On The Brink Disaster
Homeowners and homebuyers who find themselves in home insurance deserts must turn to the FAIR Plan, which provides wildfire coverage of up to $3 million for single-family homes and up to $20 million for commercial properties. But, California’s insurer-of-last-resort is not exactly a ‘knight in shining armor’ for borrowers, given the program’s solvency issues.
Although the FAIR Plan was established by the governor’s office and state legislature more than 50 years ago, it is not a public entity controlled by taxpayers. Rather, it’s a private association run by a coalition of insurance companies. The funds are collected and pooled by all the licensed insurers in California, and each participates in the profits, losses, and expenses of the Plan in direct proportion to its market share of business written in the state.
The California FAIR Plan Association did not respond to NMP’s inquiries regarding whether or not any of the insurers withdrawing from the state have also stopped contributing to the FAIR Plan.
The FAIR Plan website emphasizes that it is “a temporary safety net” for borrowers who cannot find coverage in the traditional market. In 2020, the FAIR Plan had nearly 202,900 active policyholders. As of February 2024, the FAIR Plan has about 350,000 active policyholders, making it one of the top five insurers in California, according to its website.
The overwhelming demand means Flora and Cooke have seen significant delays when working with the FAIR Plan. In one instance, it took eight weeks to receive a quote. The delays are especially challenging for originators working in the most competitive real estate market in the country.
“You make a competitive offer to do a 21-day close, but if you can’t even get the insurance back to them in the 21 days, it can cause problems,” Flora added.
In 2023, Governor Newsom signed an executive order (N-13-23) urging Insurance Commissioner Lara to expand coverage, improve efficiency and transparency of the department’s rate approval process, tailor and revise the rate approval process established in Prop 103, and maintain the solvency by reducing overall market share and moving its customers to the traditional market.
However, testifying to the California Assembly Insurance Oversight Committee in March, the president of the FAIR Plan, Victoria Roach, said those efforts are not going according to plan.
In her testimony, Roach warned the committee of the FAIR Plan’s impending insolvency. With the number of policyholders more than doubling in the past few years, liability exposure has ballooned from $50 billion in 2018 to $336 billion in 2024. She said they’re “one event” away from a large assessment due to a lack of money on-hand and overwhelming liability exposure.
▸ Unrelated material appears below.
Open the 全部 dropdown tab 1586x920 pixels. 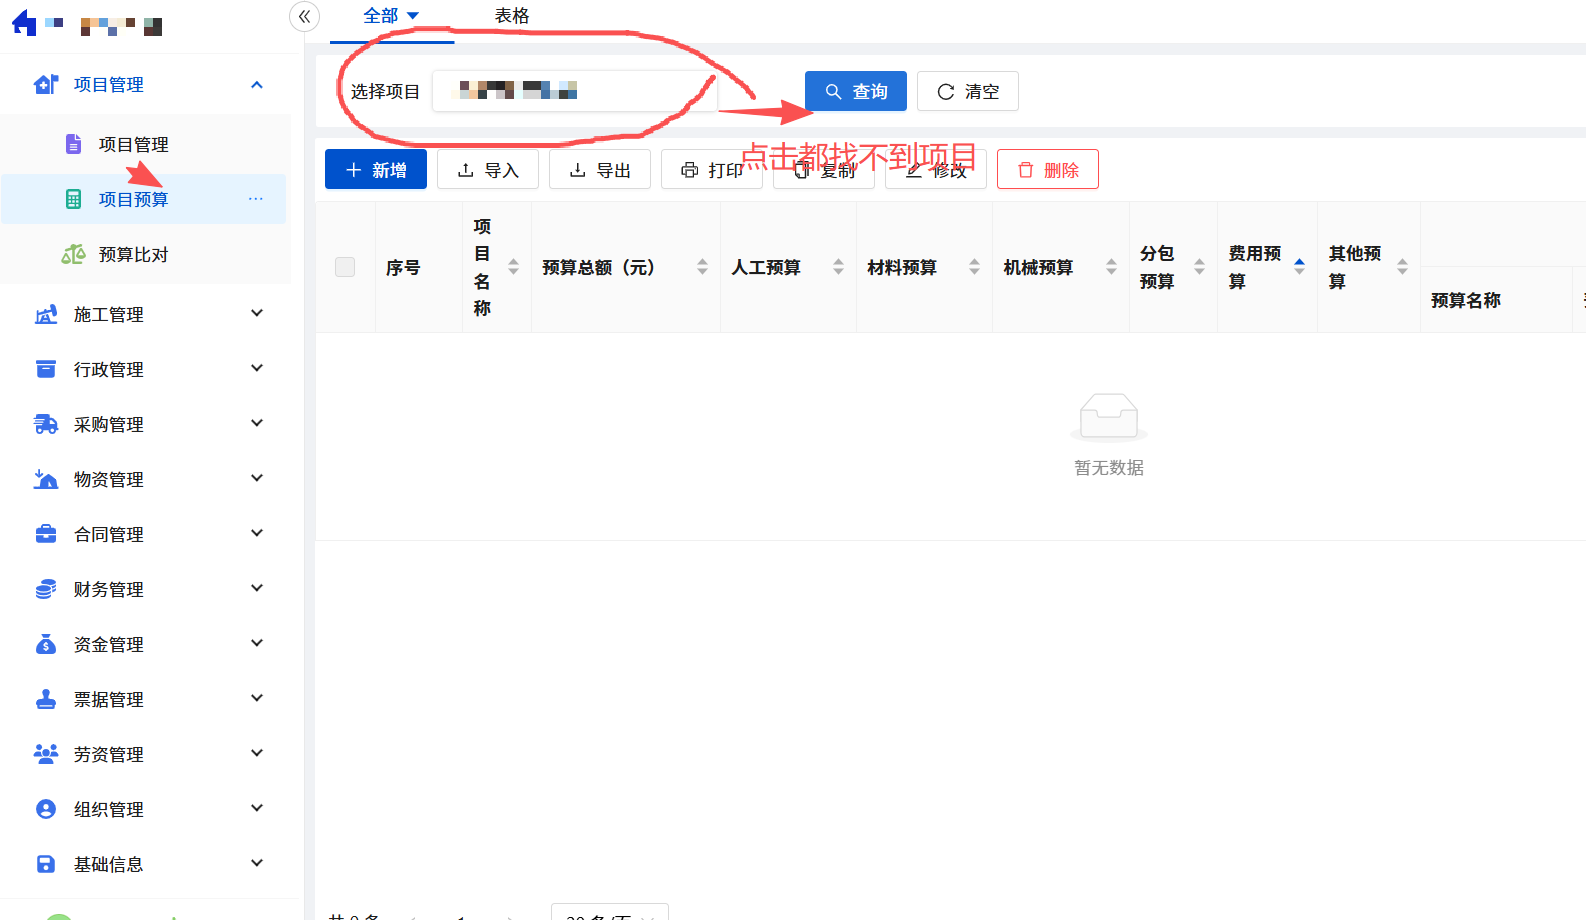[391, 16]
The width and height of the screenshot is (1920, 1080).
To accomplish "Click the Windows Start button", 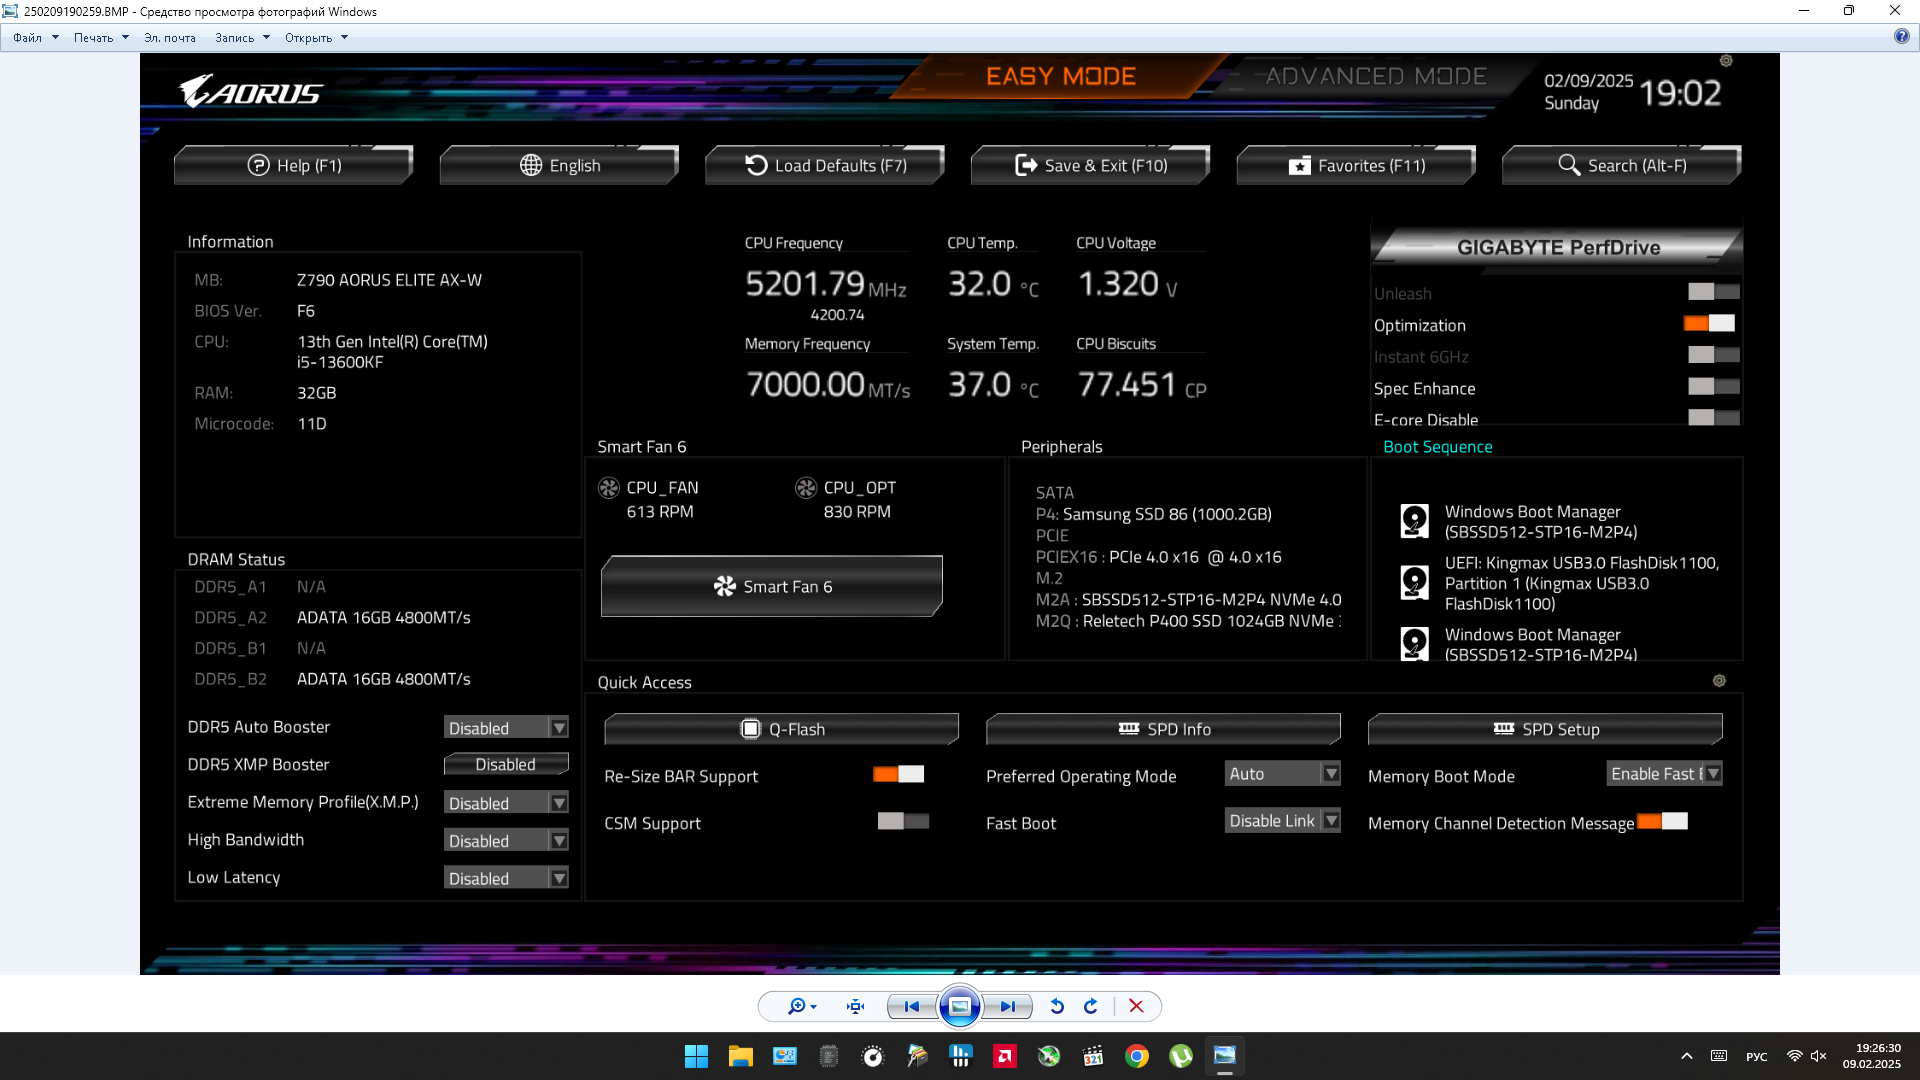I will click(696, 1056).
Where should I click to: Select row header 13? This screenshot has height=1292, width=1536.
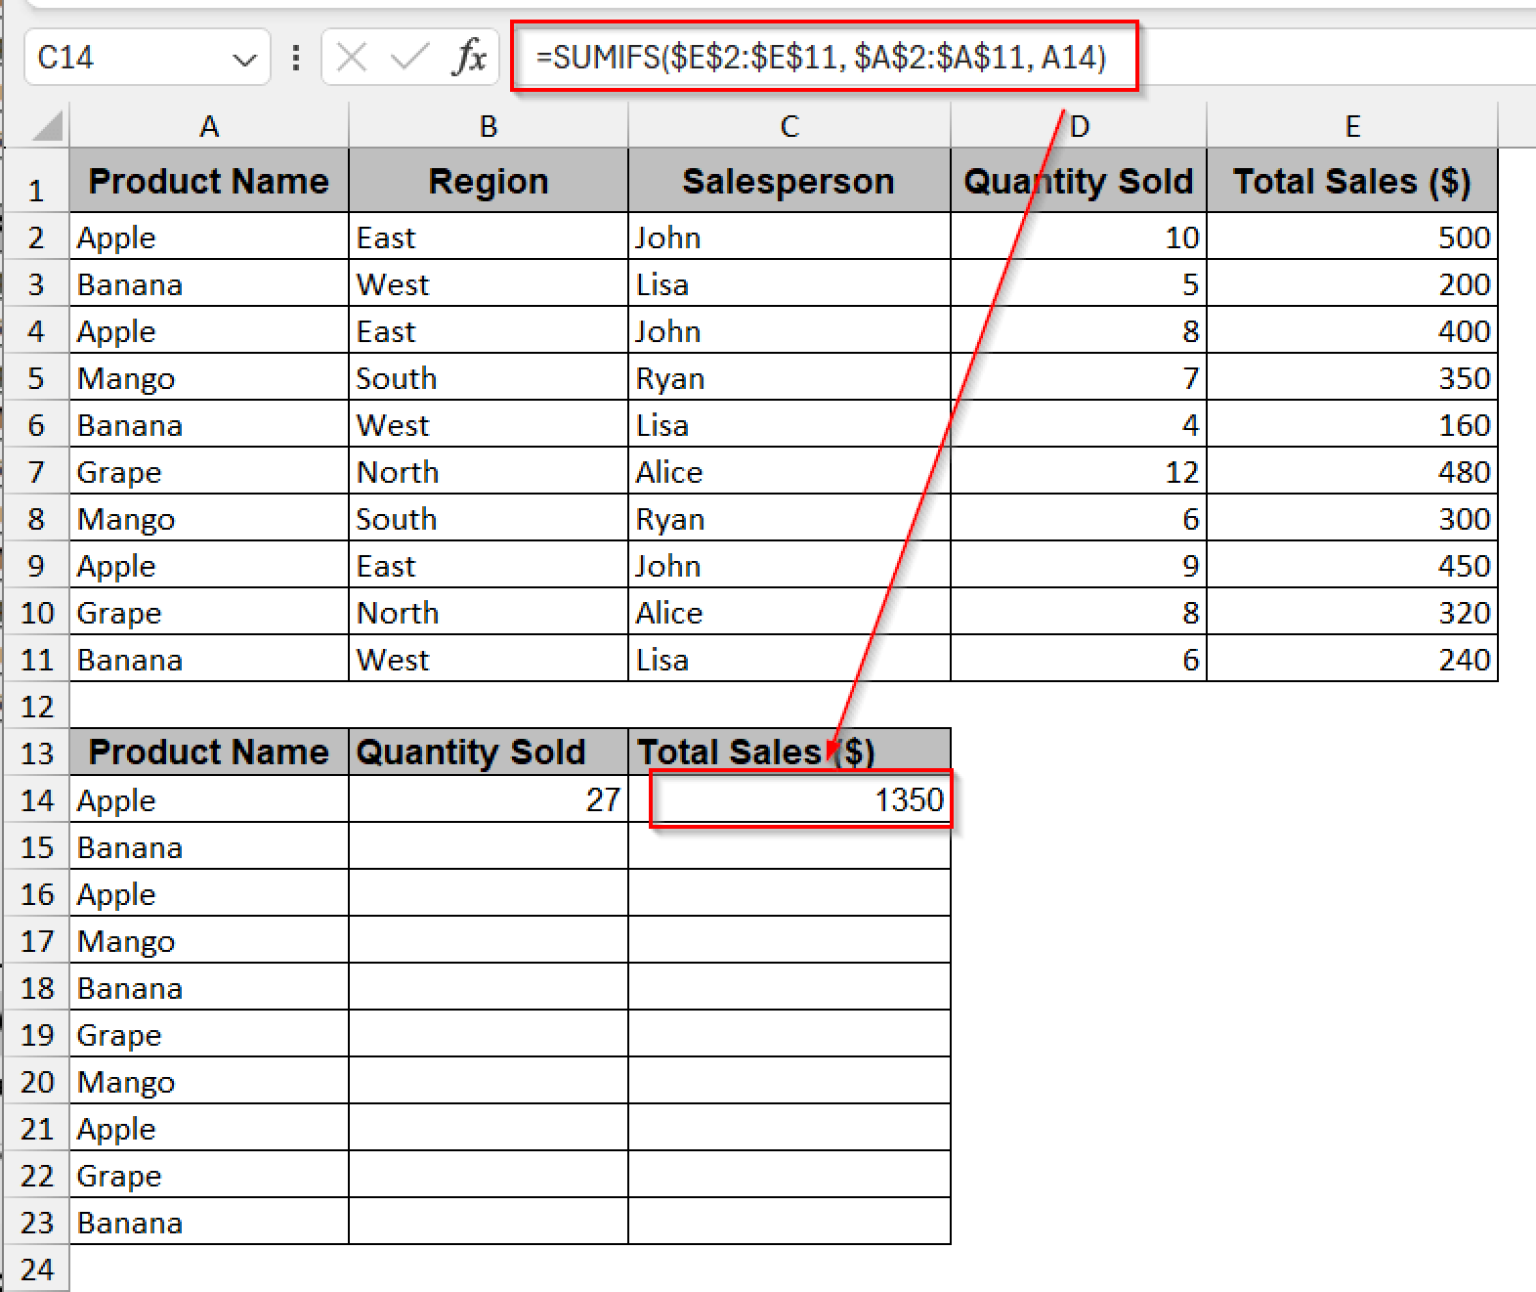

Wingate reported that G-Rate has seen a double digit increase in the number of policies being placed in the FAIR Plan compared to previous years. On top of delays, premiums are much higher, increasing 15.7%, and coverage is much more limited compared to policies offered in the traditional market.
“The FAIR Plan is covering fire only, so customers are not really getting the coverage that they need,” Wingate said. “With all the floods happening right now, they can’t go out and buy flood insurance. They can’t buy earthquake insurance. So, the customer is driven to one particular plan that only covers one particular peril.”
Wildfires, floods, earthquakes and other conditions insurers offer coverage for are called “perils,” with storms being classified as a secondary peril and fire a primary peril, he explained. “Then the agent has to find other carriers to kind of wrap around that. And we call those carriers that offer DIC, difference in conditions, to cover the other perils,” Wingate said. “And it’s very, very expensive.”
Originators can’t predict what interest rates will be later this year, but they do have more certainty about homeowners insurance rates given that Roach also told the committee, “Our rates are going to go up, no question about it.”